### RECORDS SHOWN
== == ==

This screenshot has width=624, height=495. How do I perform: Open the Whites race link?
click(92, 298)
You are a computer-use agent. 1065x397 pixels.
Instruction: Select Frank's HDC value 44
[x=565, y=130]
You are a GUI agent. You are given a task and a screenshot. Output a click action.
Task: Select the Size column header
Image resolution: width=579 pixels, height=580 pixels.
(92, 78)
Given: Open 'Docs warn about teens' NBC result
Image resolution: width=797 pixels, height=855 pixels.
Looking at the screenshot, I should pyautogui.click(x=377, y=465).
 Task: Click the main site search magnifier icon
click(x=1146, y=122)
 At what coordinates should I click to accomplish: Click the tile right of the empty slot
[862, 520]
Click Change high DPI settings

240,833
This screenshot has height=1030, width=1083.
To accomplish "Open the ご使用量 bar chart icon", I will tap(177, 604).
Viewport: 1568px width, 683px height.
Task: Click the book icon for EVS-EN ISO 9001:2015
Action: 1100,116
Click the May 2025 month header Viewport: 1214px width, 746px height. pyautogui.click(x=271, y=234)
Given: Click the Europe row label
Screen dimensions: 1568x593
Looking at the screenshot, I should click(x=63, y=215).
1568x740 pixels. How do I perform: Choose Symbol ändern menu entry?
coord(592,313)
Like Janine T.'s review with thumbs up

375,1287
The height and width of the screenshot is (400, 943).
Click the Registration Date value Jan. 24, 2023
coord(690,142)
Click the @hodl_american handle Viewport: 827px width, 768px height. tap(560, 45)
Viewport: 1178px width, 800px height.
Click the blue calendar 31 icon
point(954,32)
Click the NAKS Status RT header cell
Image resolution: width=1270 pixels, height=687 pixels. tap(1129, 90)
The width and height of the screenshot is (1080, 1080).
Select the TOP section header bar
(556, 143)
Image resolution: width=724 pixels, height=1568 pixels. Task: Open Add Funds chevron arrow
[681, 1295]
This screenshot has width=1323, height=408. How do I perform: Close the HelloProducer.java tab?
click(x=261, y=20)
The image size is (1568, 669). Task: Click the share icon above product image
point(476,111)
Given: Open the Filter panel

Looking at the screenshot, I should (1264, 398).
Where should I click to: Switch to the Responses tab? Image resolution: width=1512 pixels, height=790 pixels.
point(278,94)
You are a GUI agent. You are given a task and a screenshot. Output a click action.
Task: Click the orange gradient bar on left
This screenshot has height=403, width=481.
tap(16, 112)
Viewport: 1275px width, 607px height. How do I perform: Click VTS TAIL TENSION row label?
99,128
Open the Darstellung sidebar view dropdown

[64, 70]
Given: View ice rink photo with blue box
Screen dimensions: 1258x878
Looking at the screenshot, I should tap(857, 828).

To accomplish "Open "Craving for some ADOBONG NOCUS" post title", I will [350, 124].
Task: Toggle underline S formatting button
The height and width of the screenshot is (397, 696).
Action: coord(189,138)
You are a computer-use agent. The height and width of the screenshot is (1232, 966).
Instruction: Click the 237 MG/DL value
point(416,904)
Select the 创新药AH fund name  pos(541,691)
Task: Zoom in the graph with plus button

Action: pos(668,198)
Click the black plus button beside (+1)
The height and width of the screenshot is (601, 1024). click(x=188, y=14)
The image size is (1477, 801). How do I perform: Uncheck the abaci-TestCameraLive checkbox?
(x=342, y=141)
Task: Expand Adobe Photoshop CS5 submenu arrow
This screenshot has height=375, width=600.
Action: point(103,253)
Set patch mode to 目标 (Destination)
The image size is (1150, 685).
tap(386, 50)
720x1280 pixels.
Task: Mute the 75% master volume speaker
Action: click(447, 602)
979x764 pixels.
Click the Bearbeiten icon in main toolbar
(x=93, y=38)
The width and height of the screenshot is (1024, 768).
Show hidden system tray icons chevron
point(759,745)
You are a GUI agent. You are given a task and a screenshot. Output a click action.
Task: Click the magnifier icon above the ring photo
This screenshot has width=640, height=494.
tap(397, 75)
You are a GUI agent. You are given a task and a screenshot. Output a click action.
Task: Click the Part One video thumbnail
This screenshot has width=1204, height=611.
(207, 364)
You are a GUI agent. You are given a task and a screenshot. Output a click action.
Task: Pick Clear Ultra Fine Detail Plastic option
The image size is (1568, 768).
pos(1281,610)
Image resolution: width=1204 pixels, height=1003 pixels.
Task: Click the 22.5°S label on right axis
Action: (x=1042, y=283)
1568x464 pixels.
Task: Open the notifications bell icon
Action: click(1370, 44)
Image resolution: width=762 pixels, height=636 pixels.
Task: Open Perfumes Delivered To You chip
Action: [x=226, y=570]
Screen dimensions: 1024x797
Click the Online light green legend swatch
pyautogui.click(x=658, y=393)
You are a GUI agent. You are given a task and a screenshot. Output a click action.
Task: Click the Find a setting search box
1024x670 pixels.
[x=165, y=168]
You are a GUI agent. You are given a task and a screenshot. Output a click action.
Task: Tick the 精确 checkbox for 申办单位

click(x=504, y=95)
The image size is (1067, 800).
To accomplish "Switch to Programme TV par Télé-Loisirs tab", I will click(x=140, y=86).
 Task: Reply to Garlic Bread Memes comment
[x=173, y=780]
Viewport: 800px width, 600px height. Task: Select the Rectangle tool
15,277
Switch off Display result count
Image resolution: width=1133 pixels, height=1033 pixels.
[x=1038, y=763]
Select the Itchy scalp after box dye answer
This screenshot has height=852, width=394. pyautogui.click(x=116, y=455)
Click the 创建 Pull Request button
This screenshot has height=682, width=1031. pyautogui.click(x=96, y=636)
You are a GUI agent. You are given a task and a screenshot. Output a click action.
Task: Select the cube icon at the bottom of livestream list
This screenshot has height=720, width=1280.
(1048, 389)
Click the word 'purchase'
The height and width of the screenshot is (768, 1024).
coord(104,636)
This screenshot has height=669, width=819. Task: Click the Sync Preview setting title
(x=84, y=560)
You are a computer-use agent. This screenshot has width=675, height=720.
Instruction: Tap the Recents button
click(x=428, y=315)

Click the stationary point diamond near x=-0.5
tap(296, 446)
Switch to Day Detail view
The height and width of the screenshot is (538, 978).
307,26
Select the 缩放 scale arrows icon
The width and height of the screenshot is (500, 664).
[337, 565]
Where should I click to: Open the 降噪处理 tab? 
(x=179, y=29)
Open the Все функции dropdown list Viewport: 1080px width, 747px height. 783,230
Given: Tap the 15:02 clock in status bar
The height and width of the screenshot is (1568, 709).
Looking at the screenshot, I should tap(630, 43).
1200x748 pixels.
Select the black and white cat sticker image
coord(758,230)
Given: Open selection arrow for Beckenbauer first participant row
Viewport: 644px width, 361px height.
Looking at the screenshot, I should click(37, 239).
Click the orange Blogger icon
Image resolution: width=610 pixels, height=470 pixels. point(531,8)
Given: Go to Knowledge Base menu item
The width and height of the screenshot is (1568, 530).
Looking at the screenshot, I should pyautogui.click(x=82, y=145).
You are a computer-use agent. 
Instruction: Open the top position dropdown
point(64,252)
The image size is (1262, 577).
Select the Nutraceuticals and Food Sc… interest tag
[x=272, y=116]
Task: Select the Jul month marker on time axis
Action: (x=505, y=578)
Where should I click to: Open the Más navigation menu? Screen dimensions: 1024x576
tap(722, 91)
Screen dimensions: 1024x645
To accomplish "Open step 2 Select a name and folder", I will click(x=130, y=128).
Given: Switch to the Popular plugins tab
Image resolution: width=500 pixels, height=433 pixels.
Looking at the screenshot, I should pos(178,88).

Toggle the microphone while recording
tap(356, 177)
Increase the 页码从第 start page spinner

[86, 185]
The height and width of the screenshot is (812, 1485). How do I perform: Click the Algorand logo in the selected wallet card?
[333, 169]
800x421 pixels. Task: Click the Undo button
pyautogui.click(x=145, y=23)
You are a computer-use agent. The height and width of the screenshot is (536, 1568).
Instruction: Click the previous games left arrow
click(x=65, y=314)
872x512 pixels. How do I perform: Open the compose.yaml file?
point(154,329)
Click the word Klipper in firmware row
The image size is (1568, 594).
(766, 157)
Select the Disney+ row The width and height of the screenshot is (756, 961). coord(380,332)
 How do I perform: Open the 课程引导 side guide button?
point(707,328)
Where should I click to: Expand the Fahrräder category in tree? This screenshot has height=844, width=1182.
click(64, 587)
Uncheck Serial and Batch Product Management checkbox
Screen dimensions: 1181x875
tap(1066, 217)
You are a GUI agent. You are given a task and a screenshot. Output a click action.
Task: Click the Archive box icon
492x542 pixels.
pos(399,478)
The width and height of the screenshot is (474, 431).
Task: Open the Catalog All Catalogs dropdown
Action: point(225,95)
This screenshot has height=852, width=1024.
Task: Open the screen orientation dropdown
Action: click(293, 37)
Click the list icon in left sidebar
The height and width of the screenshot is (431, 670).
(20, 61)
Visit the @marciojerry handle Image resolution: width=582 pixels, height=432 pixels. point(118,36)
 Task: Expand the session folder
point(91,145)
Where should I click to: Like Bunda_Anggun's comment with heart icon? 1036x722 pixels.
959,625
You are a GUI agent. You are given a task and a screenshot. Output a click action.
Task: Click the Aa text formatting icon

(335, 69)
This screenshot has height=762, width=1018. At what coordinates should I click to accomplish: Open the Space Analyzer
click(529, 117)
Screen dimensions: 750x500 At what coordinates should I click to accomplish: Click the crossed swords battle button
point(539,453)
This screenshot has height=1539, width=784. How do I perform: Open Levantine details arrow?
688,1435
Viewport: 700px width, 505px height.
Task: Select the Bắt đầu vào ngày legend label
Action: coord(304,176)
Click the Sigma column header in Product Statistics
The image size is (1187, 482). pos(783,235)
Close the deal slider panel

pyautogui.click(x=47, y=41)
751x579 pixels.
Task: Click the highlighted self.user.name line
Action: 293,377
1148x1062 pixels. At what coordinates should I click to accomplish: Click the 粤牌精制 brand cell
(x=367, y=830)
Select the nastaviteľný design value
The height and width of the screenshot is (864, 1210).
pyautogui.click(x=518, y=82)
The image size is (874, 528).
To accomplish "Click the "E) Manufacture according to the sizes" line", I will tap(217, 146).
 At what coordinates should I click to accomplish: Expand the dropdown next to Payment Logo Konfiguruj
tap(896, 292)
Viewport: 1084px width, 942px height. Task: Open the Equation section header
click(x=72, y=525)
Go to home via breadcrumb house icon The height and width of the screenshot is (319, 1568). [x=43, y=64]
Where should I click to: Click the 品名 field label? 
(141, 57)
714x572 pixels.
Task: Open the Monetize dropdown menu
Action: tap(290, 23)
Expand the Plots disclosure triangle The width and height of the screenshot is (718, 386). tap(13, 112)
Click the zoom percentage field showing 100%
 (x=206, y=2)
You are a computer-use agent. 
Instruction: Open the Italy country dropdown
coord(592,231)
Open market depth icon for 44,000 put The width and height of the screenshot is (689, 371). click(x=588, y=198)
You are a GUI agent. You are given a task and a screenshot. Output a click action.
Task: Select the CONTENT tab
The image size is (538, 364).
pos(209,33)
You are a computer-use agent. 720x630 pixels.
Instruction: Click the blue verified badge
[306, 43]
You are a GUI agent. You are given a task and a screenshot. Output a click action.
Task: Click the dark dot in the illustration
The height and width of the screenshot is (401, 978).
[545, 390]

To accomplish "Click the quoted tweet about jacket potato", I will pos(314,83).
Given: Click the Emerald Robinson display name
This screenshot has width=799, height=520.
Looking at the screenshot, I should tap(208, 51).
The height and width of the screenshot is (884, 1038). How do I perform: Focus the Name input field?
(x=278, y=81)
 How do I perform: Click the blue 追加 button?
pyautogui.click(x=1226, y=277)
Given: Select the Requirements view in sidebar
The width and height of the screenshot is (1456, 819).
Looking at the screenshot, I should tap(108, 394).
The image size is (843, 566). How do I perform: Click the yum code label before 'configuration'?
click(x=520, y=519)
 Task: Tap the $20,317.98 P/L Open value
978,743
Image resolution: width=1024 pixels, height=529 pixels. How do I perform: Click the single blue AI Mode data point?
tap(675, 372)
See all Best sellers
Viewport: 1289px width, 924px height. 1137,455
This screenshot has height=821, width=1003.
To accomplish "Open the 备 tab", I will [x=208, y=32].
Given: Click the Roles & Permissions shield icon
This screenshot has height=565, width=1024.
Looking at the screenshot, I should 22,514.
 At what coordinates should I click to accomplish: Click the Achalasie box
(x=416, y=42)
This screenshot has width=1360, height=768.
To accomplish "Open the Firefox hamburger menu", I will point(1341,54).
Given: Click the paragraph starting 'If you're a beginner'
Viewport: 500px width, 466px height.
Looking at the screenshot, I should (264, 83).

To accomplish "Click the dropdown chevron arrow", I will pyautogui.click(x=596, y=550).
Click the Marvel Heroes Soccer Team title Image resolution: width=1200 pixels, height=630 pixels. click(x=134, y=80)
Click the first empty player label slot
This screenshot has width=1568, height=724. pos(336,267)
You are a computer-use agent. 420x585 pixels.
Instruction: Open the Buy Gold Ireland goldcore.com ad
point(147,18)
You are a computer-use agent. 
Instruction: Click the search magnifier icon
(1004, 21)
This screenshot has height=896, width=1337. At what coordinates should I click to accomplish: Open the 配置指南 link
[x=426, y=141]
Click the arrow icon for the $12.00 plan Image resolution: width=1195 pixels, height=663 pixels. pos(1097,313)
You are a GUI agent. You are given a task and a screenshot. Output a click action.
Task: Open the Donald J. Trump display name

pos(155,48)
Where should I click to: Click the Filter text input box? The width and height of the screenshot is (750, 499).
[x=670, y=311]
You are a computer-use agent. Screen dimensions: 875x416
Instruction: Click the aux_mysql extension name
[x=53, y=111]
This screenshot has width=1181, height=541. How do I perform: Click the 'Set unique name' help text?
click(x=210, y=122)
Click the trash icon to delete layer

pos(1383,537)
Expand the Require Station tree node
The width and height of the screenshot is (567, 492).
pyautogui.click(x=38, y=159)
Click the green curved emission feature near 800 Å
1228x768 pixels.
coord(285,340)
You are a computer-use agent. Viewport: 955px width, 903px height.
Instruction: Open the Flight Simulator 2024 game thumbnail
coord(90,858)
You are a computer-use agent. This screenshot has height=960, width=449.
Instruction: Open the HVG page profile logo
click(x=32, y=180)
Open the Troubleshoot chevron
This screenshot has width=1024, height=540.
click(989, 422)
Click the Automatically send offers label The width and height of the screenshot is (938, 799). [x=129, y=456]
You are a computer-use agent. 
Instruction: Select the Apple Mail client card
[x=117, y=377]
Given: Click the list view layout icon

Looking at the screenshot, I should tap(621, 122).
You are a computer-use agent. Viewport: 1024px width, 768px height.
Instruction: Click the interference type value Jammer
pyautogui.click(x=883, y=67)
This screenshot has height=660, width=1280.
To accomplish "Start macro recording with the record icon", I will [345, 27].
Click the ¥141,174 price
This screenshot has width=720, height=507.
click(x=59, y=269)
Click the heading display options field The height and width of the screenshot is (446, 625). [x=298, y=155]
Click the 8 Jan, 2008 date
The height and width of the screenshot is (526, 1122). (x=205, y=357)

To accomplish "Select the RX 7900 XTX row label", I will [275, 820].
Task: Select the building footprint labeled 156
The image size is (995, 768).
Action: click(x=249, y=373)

== == ==

### YOUR INSTRUCTIONS
Both the first line of the records above and the line containing "This screenshot has height=1030, width=1083." are to be transcribed exactly, together with every line between them, and nothing else.

### ANSWER FOR THE TASK
This screenshot has width=624, height=495. How do I perform: Open the Whites race link?
click(92, 298)
You are a computer-use agent. 1065x397 pixels.
Instruction: Select Frank's HDC value 44
[x=565, y=130]
You are a GUI agent. You are given a task and a screenshot. Output a click action.
Task: Select the Size column header
Image resolution: width=579 pixels, height=580 pixels.
(92, 78)
Given: Open 'Docs warn about teens' NBC result
Image resolution: width=797 pixels, height=855 pixels.
Looking at the screenshot, I should pyautogui.click(x=377, y=465).
 Task: Click the main site search magnifier icon
click(x=1146, y=122)
 At what coordinates should I click to accomplish: Click the tile right of the empty slot
[862, 520]
Click Change high DPI settings

240,833
This screenshot has height=1030, width=1083.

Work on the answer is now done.